1 Introduction
Consumer Identity and Access Management (CIAM) is a sub-genre of traditional Identity and Access Management (IAM) that has emerged in the last few years to meet evolving business requirements. Many businesses and public sector organizations are finding that they must provide better digital experiences for and gather more information about the consumers who are using their services. Enterprises want to collect, store, and analyze data on consumers in order to create additional sales opportunities and increase brand loyalty. Know Your Customer (KYC) initiatives, particularly in the financial sector, are another example of the business driver motivating exploration and adoption of CIAM.
CIAM goes beyond traditional IAM in supporting some baseline features for analyzing customer behavior, as well as collecting consent for user data usage, and integration into CRM, connected devices, and marketing automation systems.

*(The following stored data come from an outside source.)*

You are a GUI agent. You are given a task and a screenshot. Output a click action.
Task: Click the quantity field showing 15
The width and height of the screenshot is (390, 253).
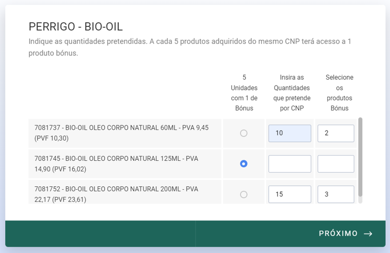289,194

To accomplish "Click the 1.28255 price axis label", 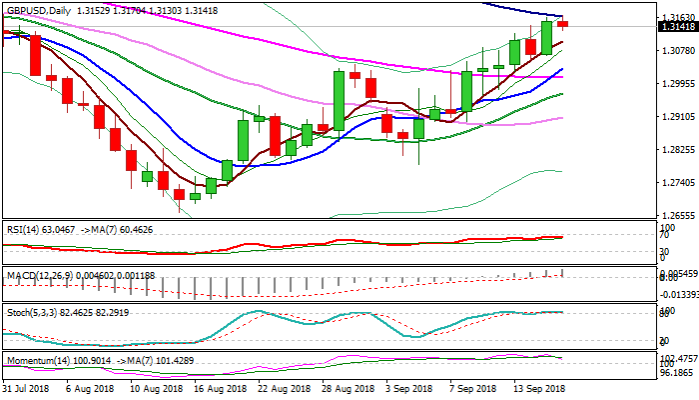I will (x=678, y=150).
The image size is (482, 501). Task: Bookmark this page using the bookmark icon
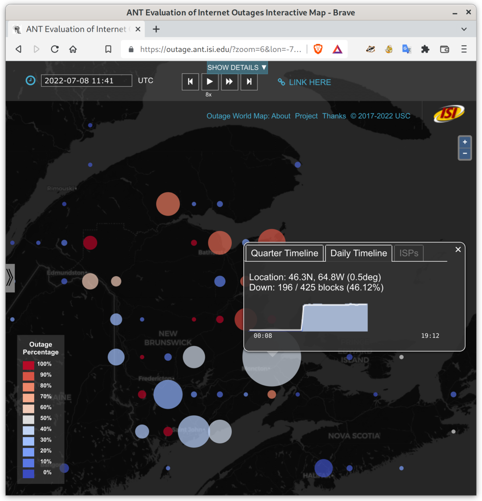tap(108, 49)
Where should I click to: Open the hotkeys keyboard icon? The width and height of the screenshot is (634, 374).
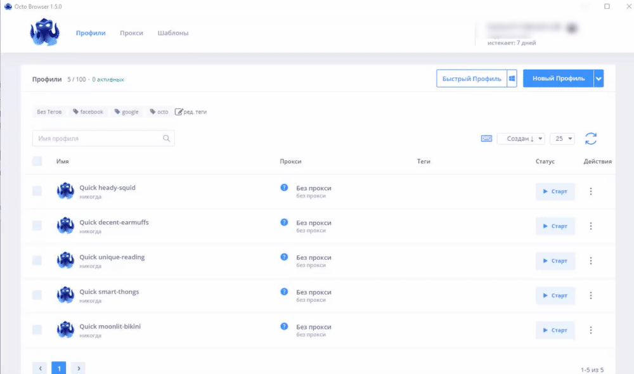click(486, 139)
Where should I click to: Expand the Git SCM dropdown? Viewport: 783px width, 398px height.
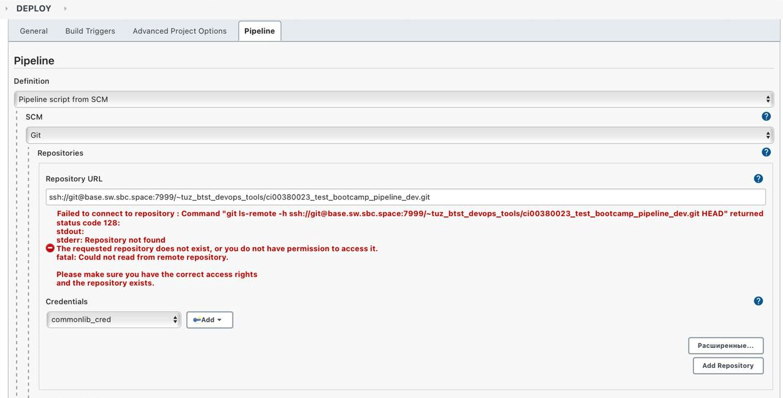coord(399,135)
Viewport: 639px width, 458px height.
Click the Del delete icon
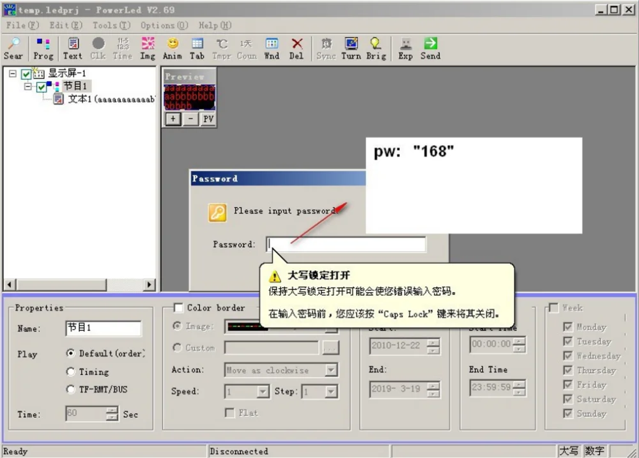(296, 48)
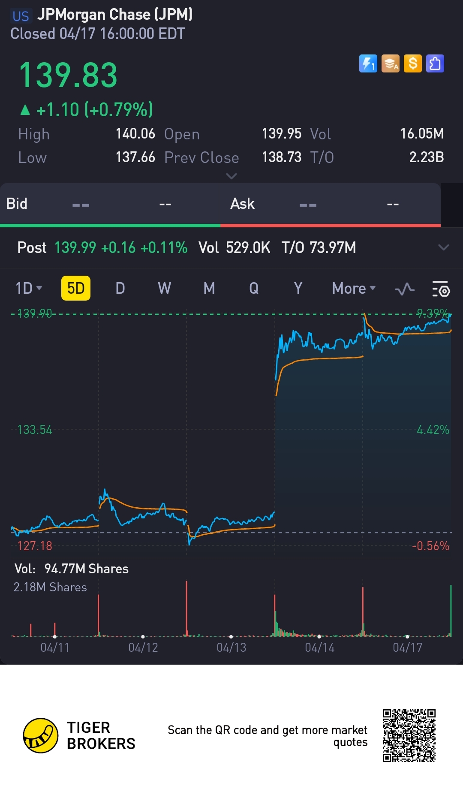Tap the purple puzzle piece icon
463x807 pixels.
pyautogui.click(x=435, y=64)
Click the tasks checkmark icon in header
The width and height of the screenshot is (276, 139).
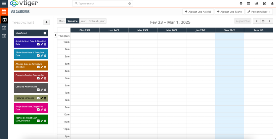[x=265, y=3]
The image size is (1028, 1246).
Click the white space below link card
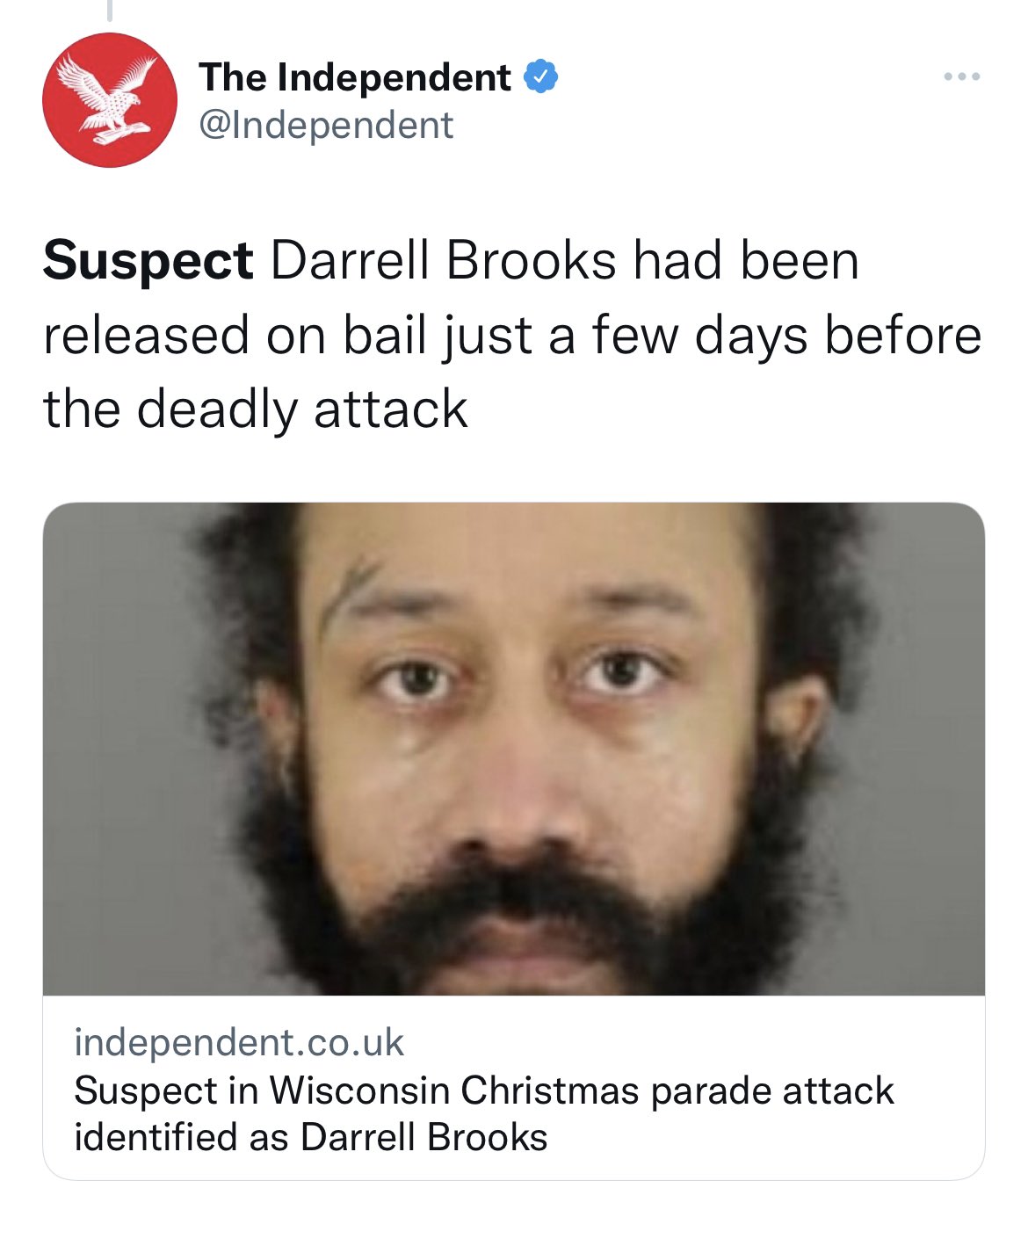pyautogui.click(x=514, y=1214)
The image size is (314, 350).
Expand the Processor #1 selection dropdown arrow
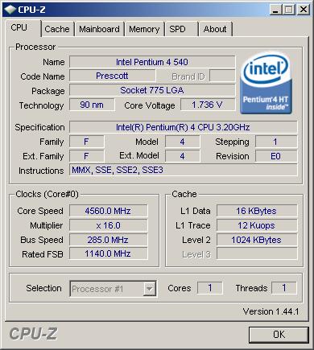tap(150, 289)
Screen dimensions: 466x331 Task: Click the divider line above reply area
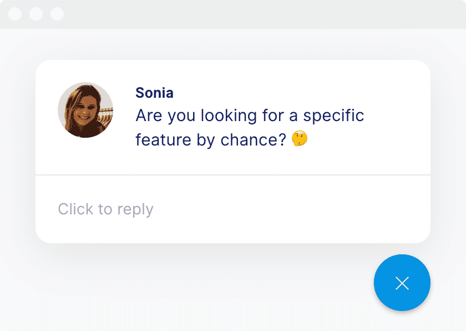click(x=233, y=175)
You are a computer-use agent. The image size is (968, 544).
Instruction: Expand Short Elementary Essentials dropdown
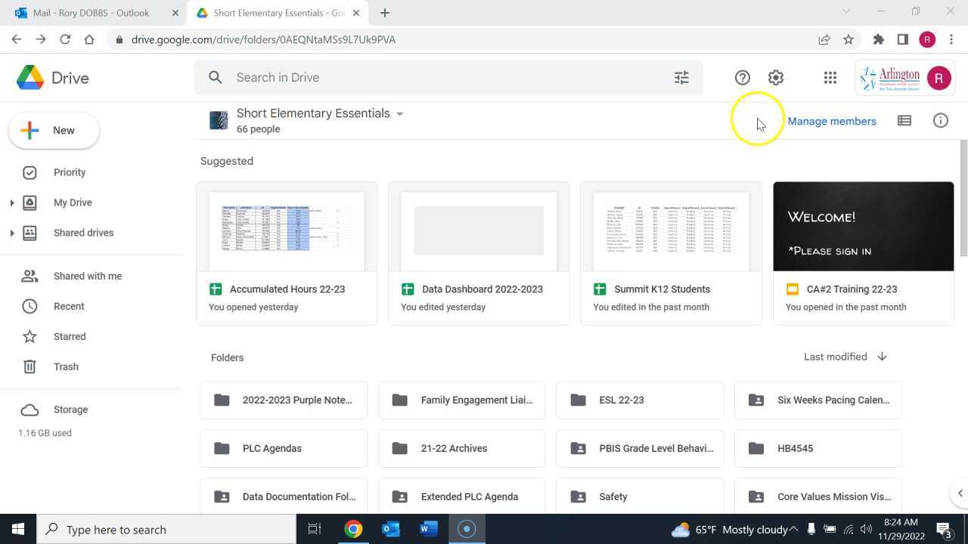click(399, 114)
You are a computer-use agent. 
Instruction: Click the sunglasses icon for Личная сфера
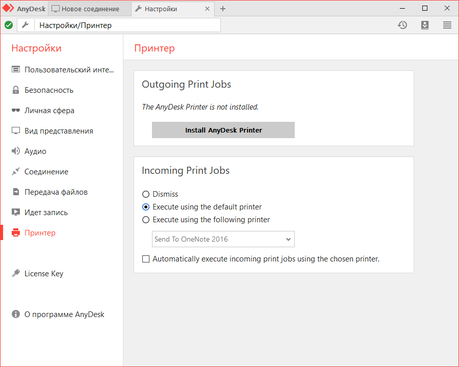pyautogui.click(x=16, y=111)
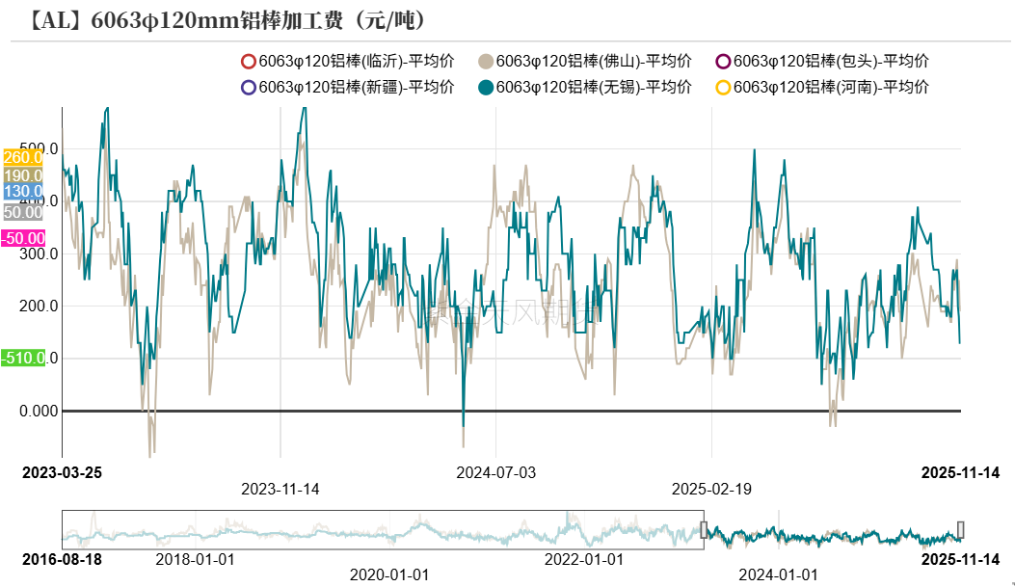The height and width of the screenshot is (587, 1015).
Task: Click the 2023-11-14 x-axis date label
Action: click(280, 489)
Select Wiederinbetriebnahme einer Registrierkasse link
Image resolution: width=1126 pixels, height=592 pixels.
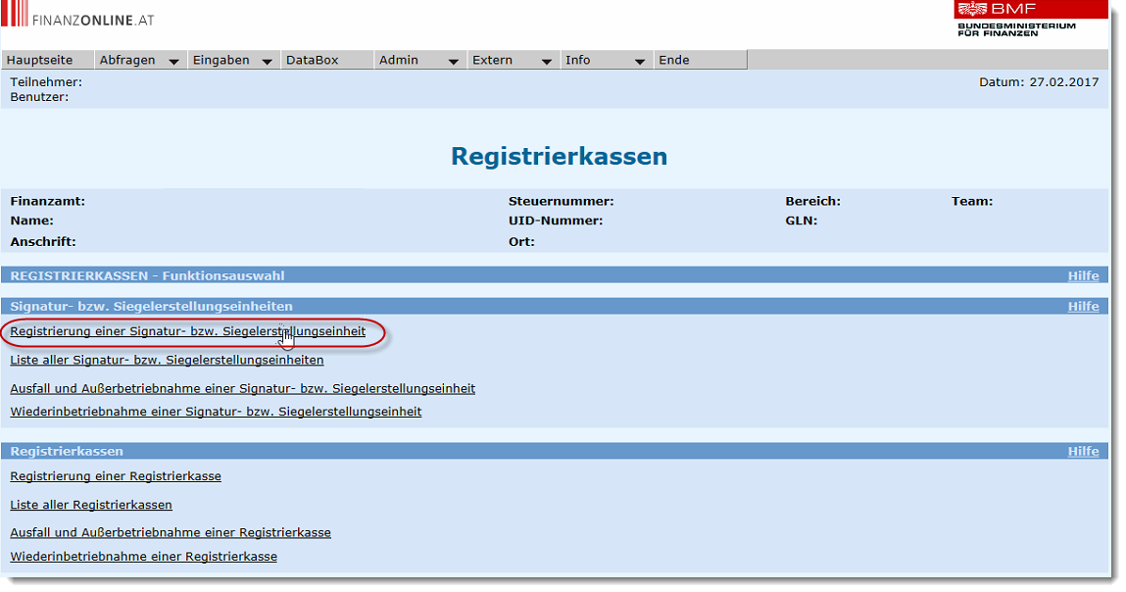(x=143, y=557)
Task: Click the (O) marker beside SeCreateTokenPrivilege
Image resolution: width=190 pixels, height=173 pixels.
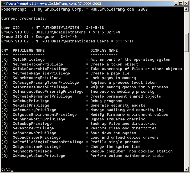Action: (5, 64)
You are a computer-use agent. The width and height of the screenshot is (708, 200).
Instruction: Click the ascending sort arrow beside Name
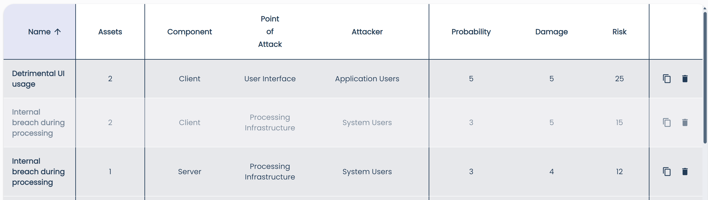pyautogui.click(x=58, y=32)
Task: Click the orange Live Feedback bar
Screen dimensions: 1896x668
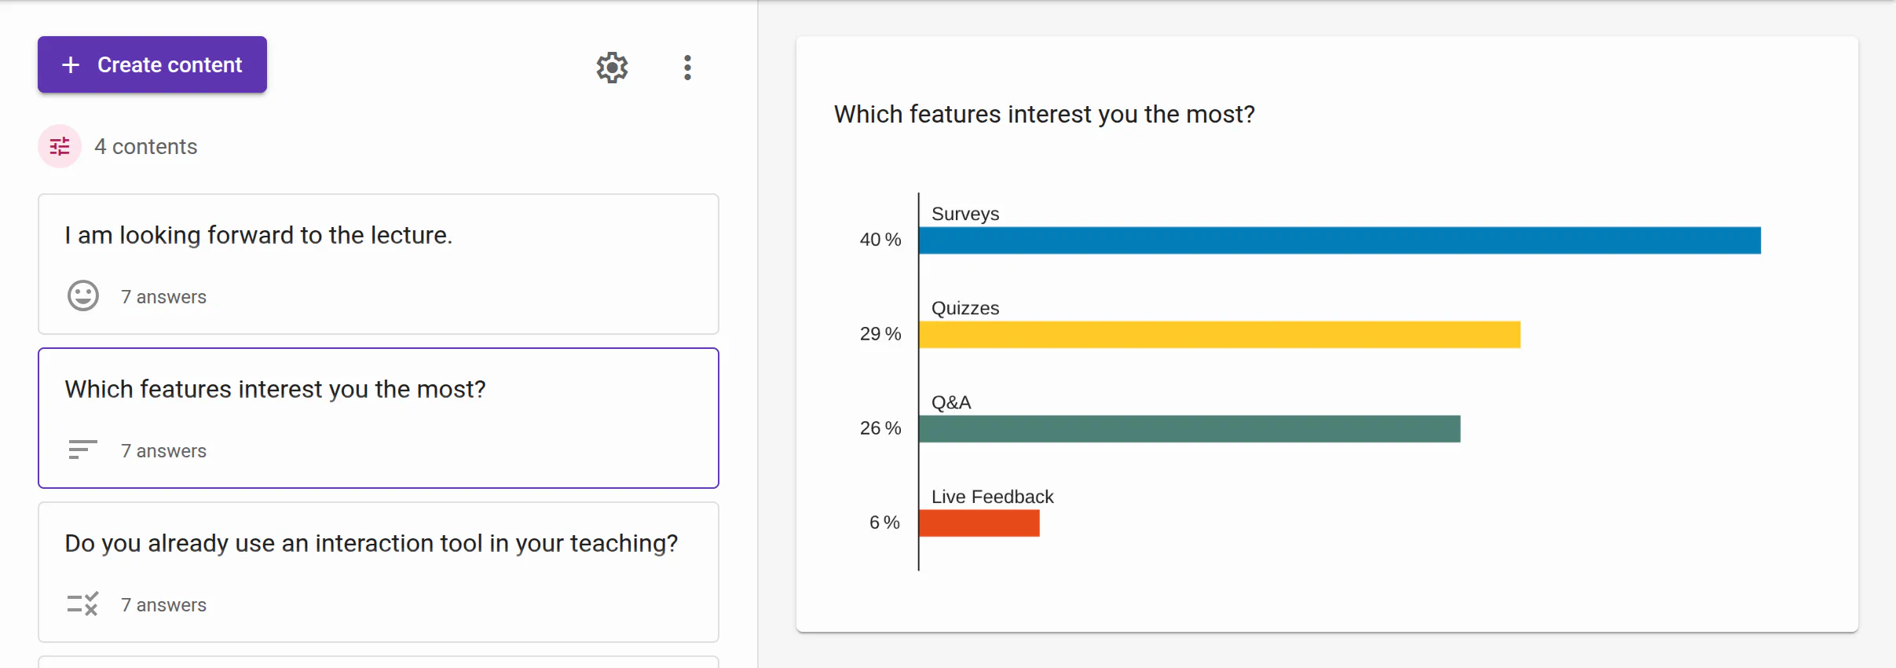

CIAM at first glance seems very much like Customer Relationship Management (CRM) software. However, it differs from CRM in that, with CRM systems, sales and marketing professionals are counted upon to enter the data about the contacts, prospects, and track the sales cycle. The focus of CRM is managing all processes around the customer relationship, while CIAM focuses on the connectivity with the customer when accessing all customer-facing systems, from registration and throughout the relationship. With CIAM, similar kinds of information as in CRM systems can be collected, but the consumers themselves provide and maintain this information. In this sense, CIAM solutions are self-managed CRM systems for consumer-facing organizations, particularly in the retail, media, finance, and health care industries. CIAM solutions are also beginning to be used by governments for government-to-consumer (G2C) use cases.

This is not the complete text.